Problem description: Rewrite the data starting at the line containing "You are a GUI" and ending at the line containing "[x=52, y=30]", keeping the requests, and raise every coordinate in the answers by 85. Leave the pictures out.

※

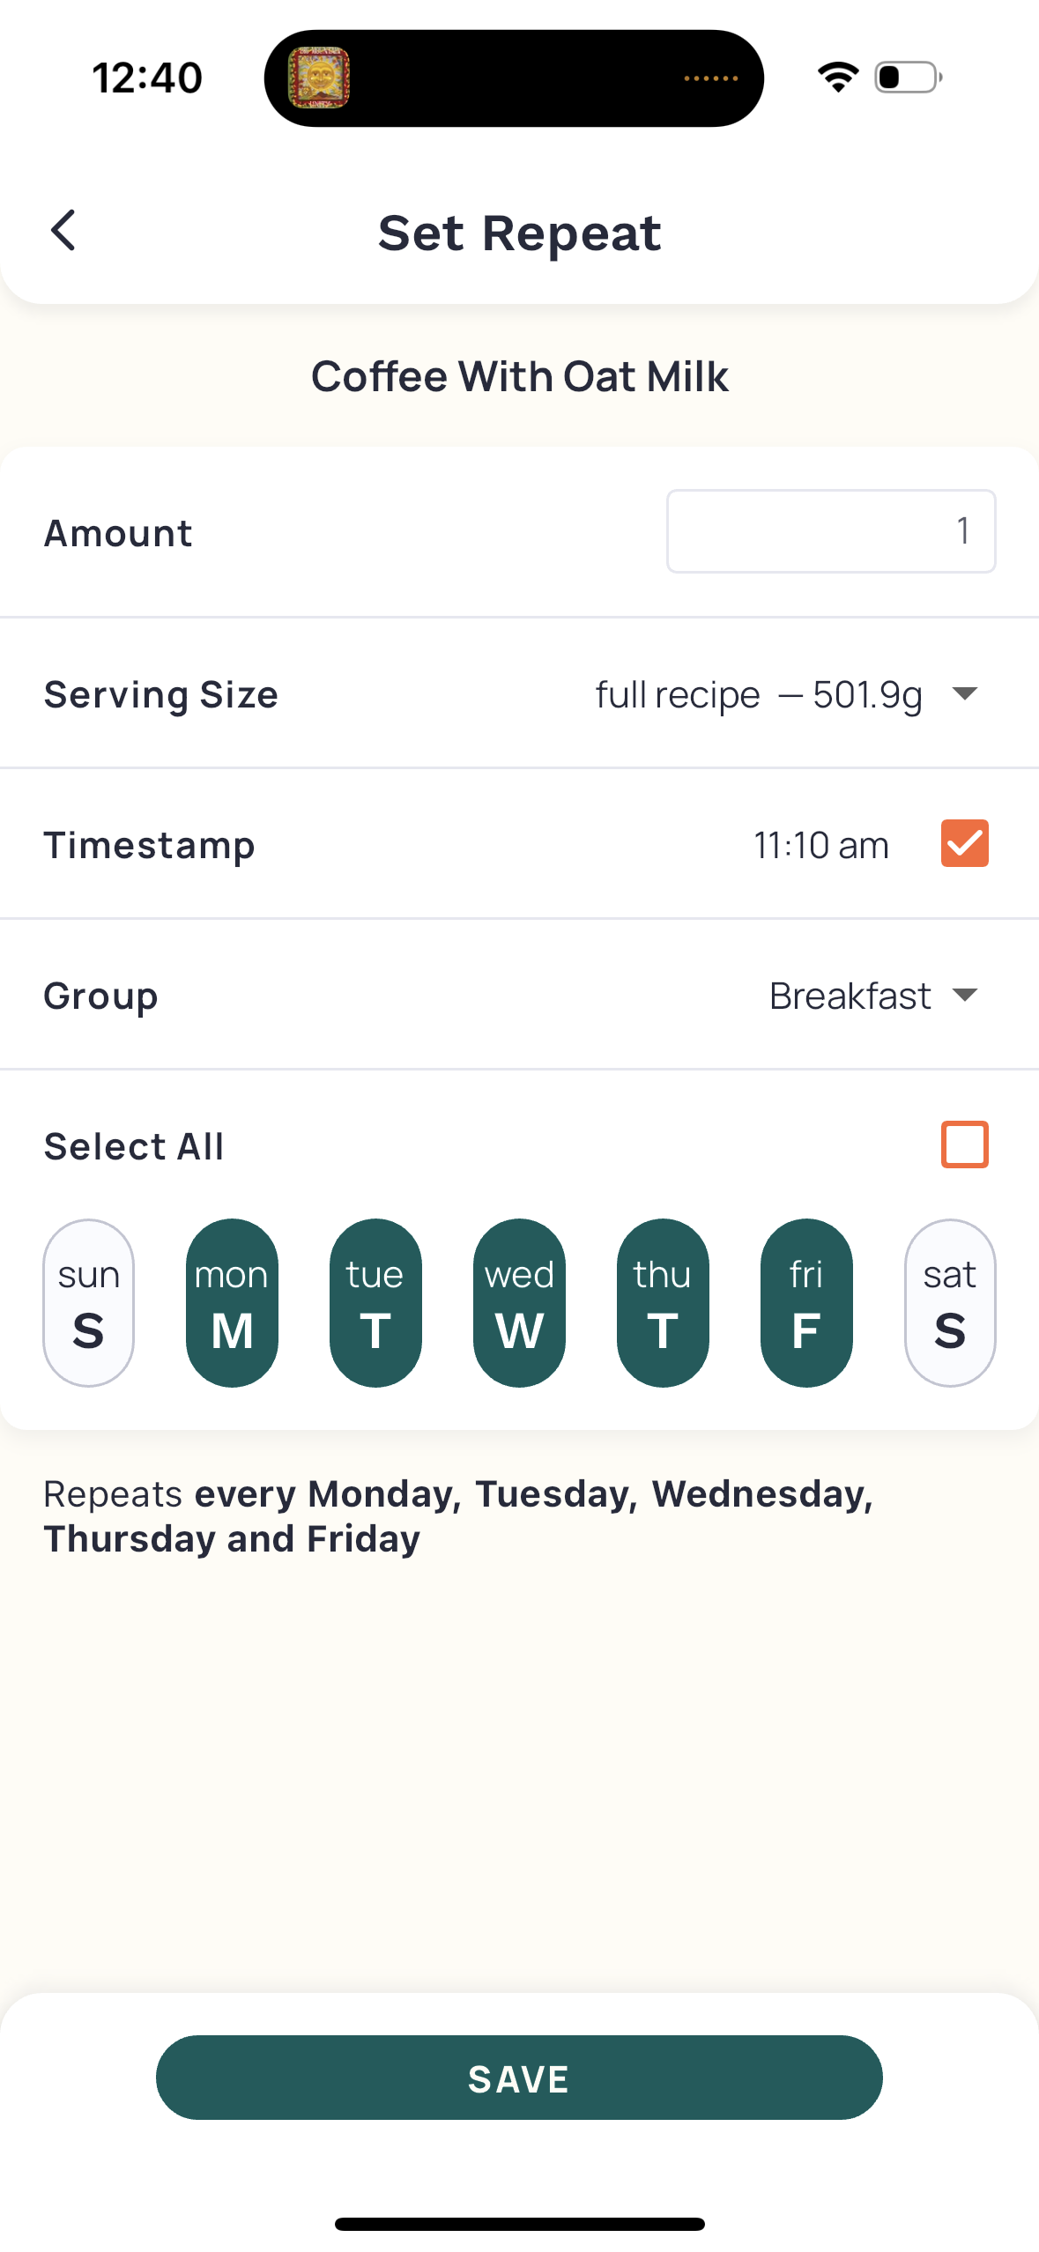The height and width of the screenshot is (2252, 1039).
Task: Tap the Dynamic Island app thumbnail
Action: (x=319, y=78)
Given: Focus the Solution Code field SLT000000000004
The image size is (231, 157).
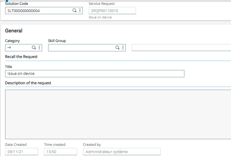Looking at the screenshot, I should coord(38,11).
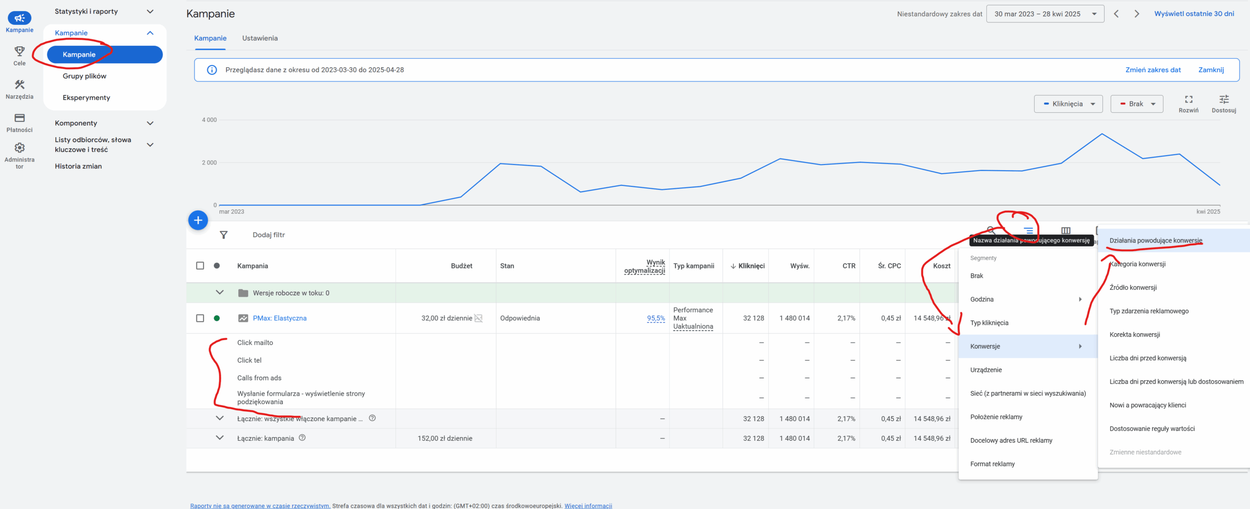Click the filter funnel icon
This screenshot has width=1250, height=509.
[x=224, y=235]
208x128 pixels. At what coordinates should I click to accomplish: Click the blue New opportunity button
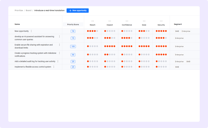pyautogui.click(x=77, y=11)
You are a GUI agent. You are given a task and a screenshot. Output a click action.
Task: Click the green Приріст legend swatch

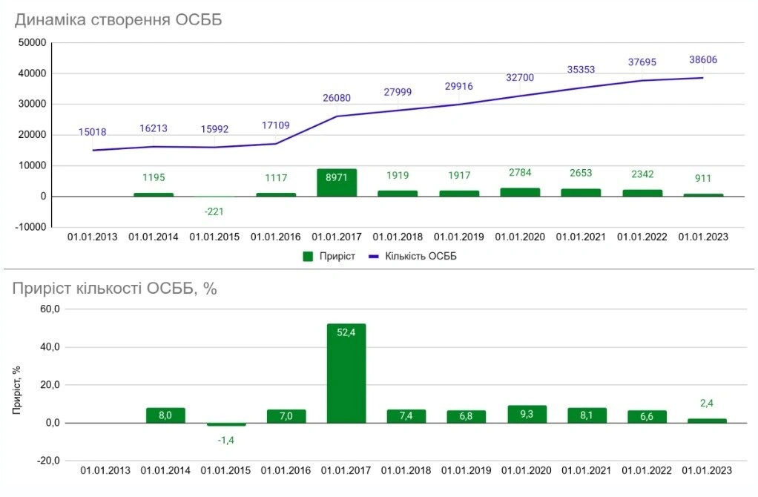coord(309,256)
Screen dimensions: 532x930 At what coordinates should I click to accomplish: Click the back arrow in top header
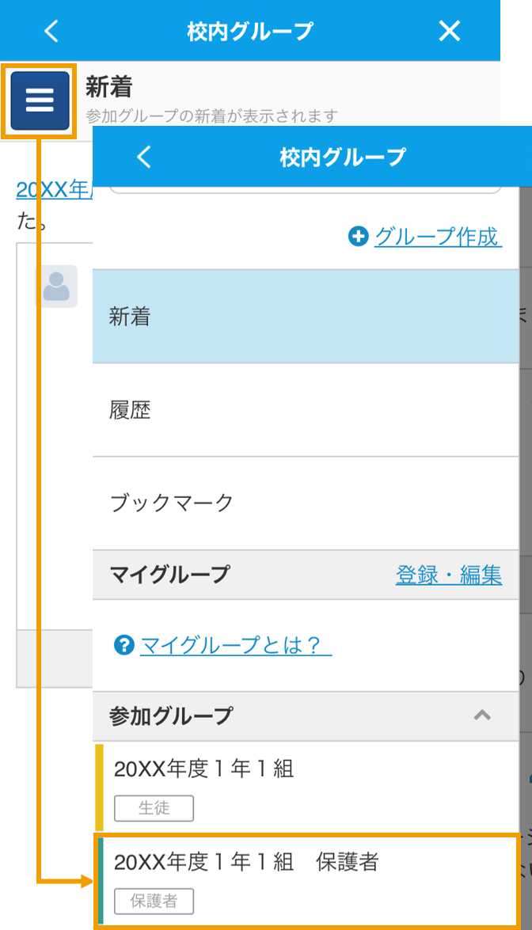[x=52, y=30]
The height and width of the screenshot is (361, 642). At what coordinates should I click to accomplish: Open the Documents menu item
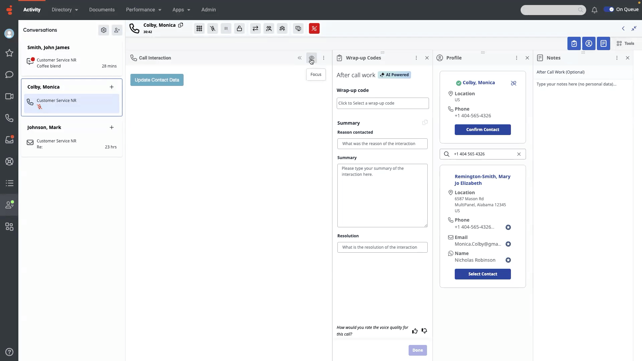click(x=102, y=10)
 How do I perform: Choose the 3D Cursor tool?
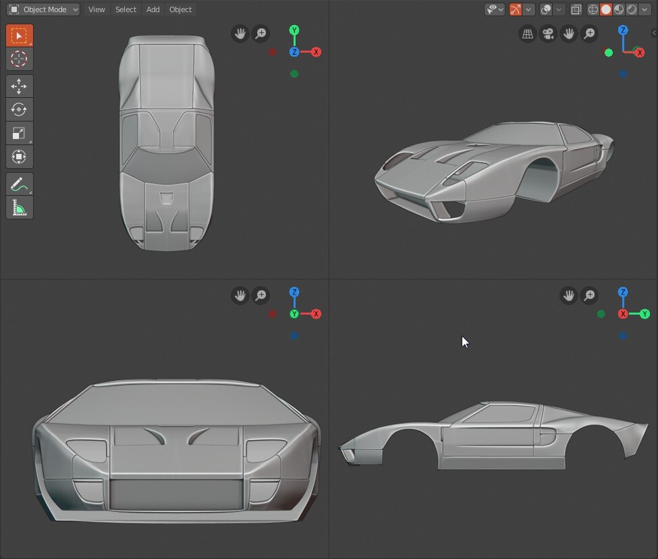point(19,59)
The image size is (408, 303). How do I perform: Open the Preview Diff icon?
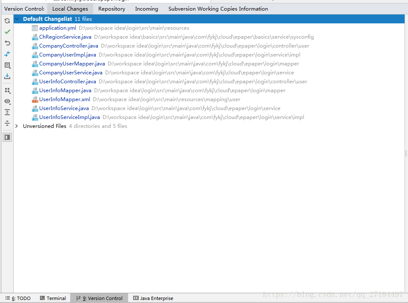coord(7,54)
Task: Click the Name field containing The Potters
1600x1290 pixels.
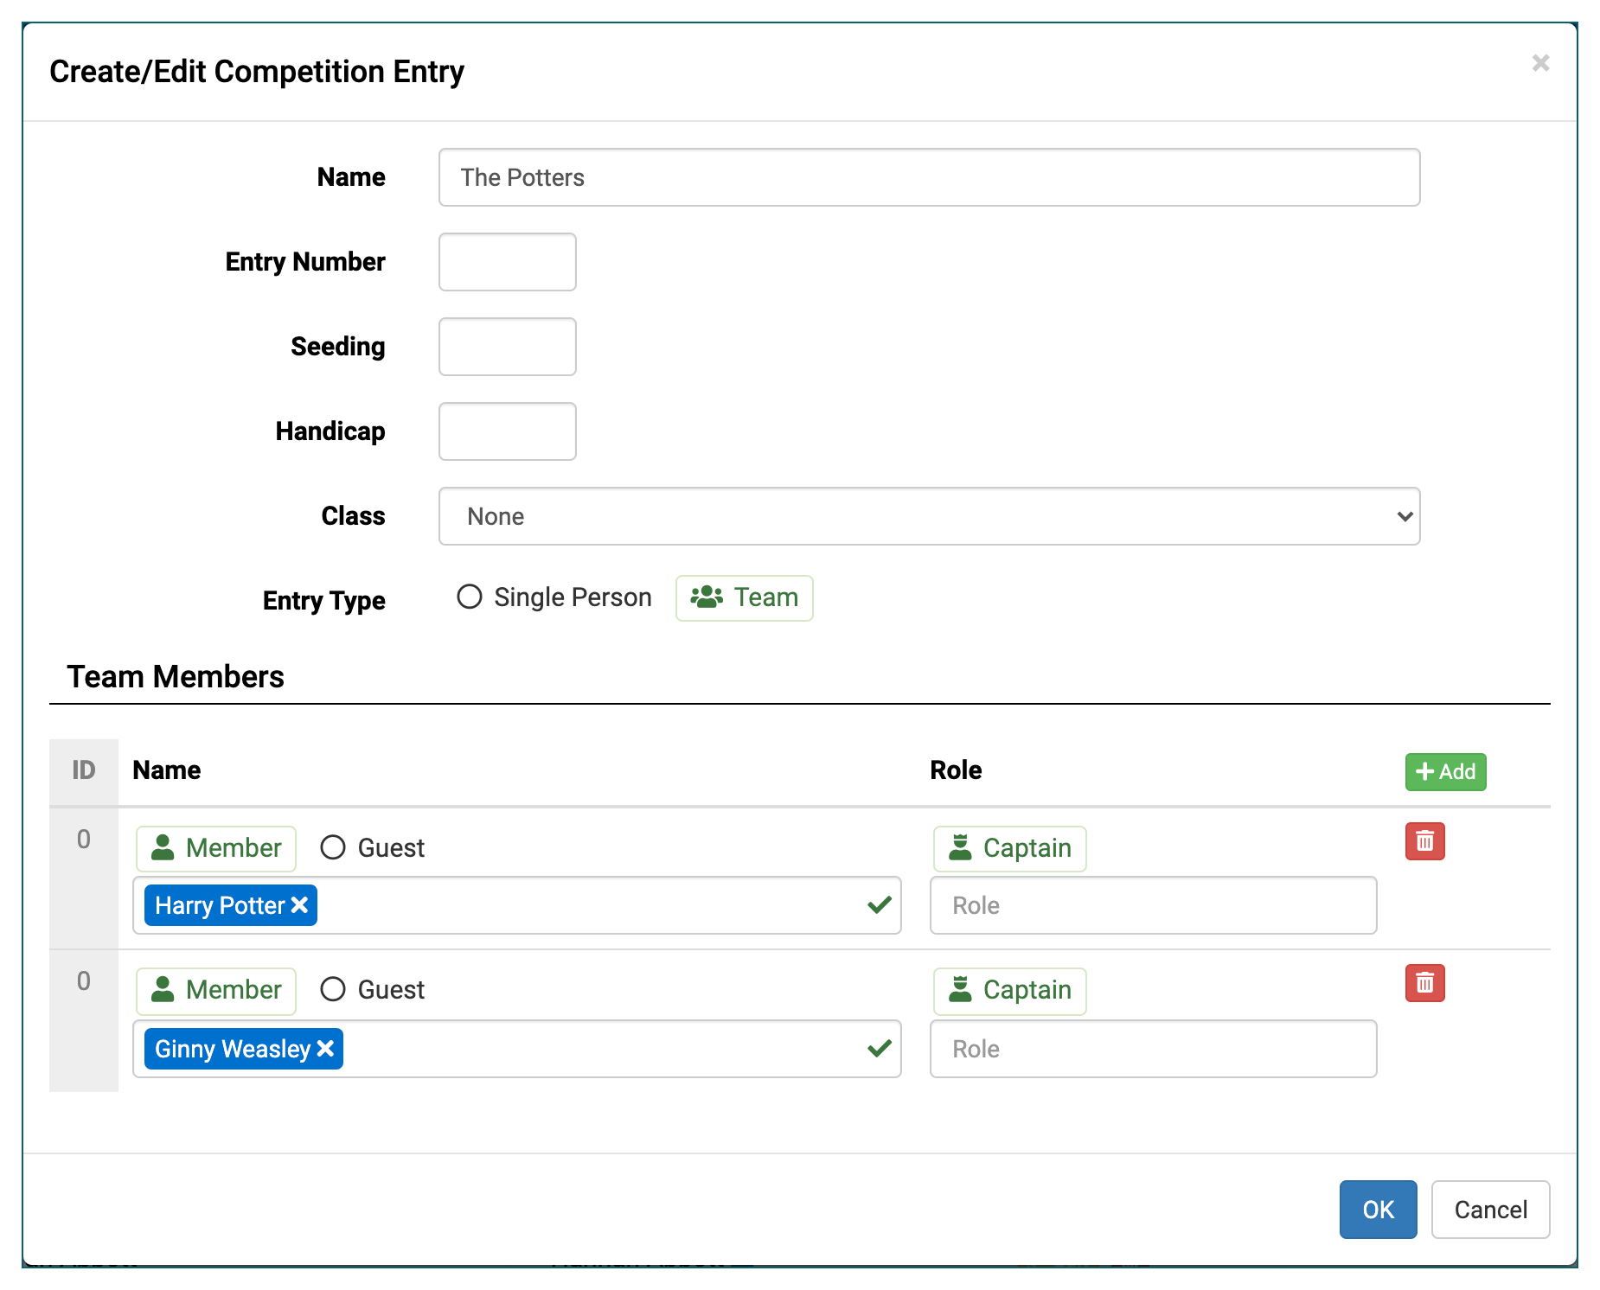Action: [x=929, y=177]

※

Result:
You are a GUI agent. You are given a task and a screenshot. Output a click action.
Task: Click the green Приріст legend swatch

coord(394,341)
Screen dimensions: 532x930 At what coordinates should I click to accomplish: Click the back arrow in top header
[x=137, y=115]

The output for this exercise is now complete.